64-year-old German Rolf J lives in a comfortable Miami Beach apartment on Florida’s east coast and spends much of his time strolling the beach near his home. So far so good.

But a recent report in a German paper that Rolf J was living it up in Florida at the cost of Germany's overburdened welfare system was too much for some Germans to digest. The mass-selling Bild newspaper said that a Lower Saxony court had ruled German welfare officials had to continue paying the full cost of Rolf J’s beach apartment for another six months.

Life at the beach paid for by welfare

Media reports revealed that when welfare officials tried to reduce his housing allowance to €600 ($655.7) monthly, down from the current €875, Rolf J hired a lawyer -- paid for by welfare authorities -- who convinced the court their client could not find suitable accommodation for €600 and could suffer depression if forced to move away from his neighborhood. A psychiatrist also testified that Rolf J -- dubbed "Florida Rolf" by the colorful Bild daily --might commit suicide if forced to return to Germany.

The court then ordered welfare authorities to continue paying his current full rent for another six months, in addition to the €730 per month in living costs and €146 for a cleaner on account of Rolf J being classified as handicapped. Rolf J’s total welfare benefits, it emerged, amounted to almost €1,900 per month.

Politicians call for end to "sweet life under palms"

The case has triggered anger in Germany, which faces painful social reforms on account of its cash-strapped welfare and health systems and spiraling unemployment. Politicians are now calling for a revamp of the country’s generous welfare laws.

Bavarian Premier and head of the conservative Christian Social Union (CSU), Edmund Stoiber said in an interview with Bild, that Chancellor Schröder and his government should completely strike out paragraphs in legal social law, that regulated welfare benefits for Germans living abroad. "That will finally spell the end of a sweet life under palms for Florida Rolf and others like him at the cost of the taxpayer," Stoiber said. "I’m also in favor that banks, life insurance companies and property offices should give unrestricted information about the personal wealth of welfare recipients," he said.

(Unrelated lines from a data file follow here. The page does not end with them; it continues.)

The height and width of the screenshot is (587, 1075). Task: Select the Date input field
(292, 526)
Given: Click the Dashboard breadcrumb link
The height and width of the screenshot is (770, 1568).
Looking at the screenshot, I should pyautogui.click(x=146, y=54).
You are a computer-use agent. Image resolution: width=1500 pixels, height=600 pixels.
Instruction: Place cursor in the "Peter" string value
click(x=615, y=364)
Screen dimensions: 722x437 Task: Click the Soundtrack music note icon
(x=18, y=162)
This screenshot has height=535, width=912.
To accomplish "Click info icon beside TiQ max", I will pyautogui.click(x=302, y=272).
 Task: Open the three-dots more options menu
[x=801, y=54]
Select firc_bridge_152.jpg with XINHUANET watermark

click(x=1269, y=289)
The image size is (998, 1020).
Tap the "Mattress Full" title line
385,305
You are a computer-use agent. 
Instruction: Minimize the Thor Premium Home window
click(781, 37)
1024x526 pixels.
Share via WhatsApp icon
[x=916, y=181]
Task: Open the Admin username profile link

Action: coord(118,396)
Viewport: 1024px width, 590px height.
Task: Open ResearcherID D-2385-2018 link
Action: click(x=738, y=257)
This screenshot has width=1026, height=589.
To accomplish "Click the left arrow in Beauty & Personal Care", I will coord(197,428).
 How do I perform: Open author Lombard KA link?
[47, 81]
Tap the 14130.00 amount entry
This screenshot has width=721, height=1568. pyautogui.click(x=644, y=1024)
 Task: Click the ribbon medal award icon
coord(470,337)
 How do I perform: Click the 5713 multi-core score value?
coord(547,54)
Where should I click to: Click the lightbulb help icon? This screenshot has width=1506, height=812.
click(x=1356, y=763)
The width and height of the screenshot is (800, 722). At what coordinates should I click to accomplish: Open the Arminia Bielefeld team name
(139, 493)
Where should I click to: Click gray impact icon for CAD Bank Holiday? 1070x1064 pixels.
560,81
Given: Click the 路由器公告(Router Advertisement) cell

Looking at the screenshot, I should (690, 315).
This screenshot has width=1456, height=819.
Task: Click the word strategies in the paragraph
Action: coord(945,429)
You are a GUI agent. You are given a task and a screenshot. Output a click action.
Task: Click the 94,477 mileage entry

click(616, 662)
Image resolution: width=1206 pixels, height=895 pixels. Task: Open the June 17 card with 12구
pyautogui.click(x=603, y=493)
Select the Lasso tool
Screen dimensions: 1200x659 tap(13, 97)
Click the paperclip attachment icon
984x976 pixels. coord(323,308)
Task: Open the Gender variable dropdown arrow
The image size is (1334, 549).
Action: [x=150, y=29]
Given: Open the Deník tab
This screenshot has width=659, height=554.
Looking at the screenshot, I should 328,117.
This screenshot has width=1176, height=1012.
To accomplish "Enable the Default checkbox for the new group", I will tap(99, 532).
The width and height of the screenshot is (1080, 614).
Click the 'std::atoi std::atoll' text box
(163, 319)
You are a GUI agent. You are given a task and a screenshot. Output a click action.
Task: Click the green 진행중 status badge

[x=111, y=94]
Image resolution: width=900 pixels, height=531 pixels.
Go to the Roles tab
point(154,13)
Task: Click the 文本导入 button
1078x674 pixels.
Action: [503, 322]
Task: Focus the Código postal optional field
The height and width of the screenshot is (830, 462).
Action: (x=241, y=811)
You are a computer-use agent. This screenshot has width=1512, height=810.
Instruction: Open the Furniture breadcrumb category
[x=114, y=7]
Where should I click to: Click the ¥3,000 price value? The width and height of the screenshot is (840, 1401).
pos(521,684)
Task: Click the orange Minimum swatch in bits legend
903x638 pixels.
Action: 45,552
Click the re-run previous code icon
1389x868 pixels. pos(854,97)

German Social and Health Minister Ulla Schmidt said people had a right to be upset at the Rolf J case. "Such court decisions unhinge the sense of justice in Germany," the Social Democrat told the Leipziger Volkszeitung newspaper. This week the minister announced the regulations would be changed as soon as possible. "Social welfare can’t be there to finance a good life for Germans in Florida," she said.

German media reports said the minister was planning that in future only hospital patients, who cannot return to Germany on health grounds and Germans in foreign imprisonment, can draw welfare from Germany. In addition, Schmidt is reportedly making provisions so that those over 70 aren’t affected by the planned new regulations.

This week Chancellor Schröder announced he wanted to use the headline-grabbing case of Florida Rolf as an occasion to change the existing law. The Florida Rolf case is a "really horrible" example of abusing the social system, Schröder said in a television interview.

According to the Bild, currently 1055 Germans in 83 countries receive welfare, which is estimated to cost a total of €5.5 million.

"I've done enough for Germany"

However the present row in Germany over the misuse of the welfare system didn’t seem to affect the main figure in the eye of the storm.

Interviewed by Bild, Rolf J, who said he was once a millionaire banker, but suffered a breakdown after losing his fortune and wife, remained unruffled. "I always paid my taxes, and I lost my father in the war. I’ve done enough for Germany," he said.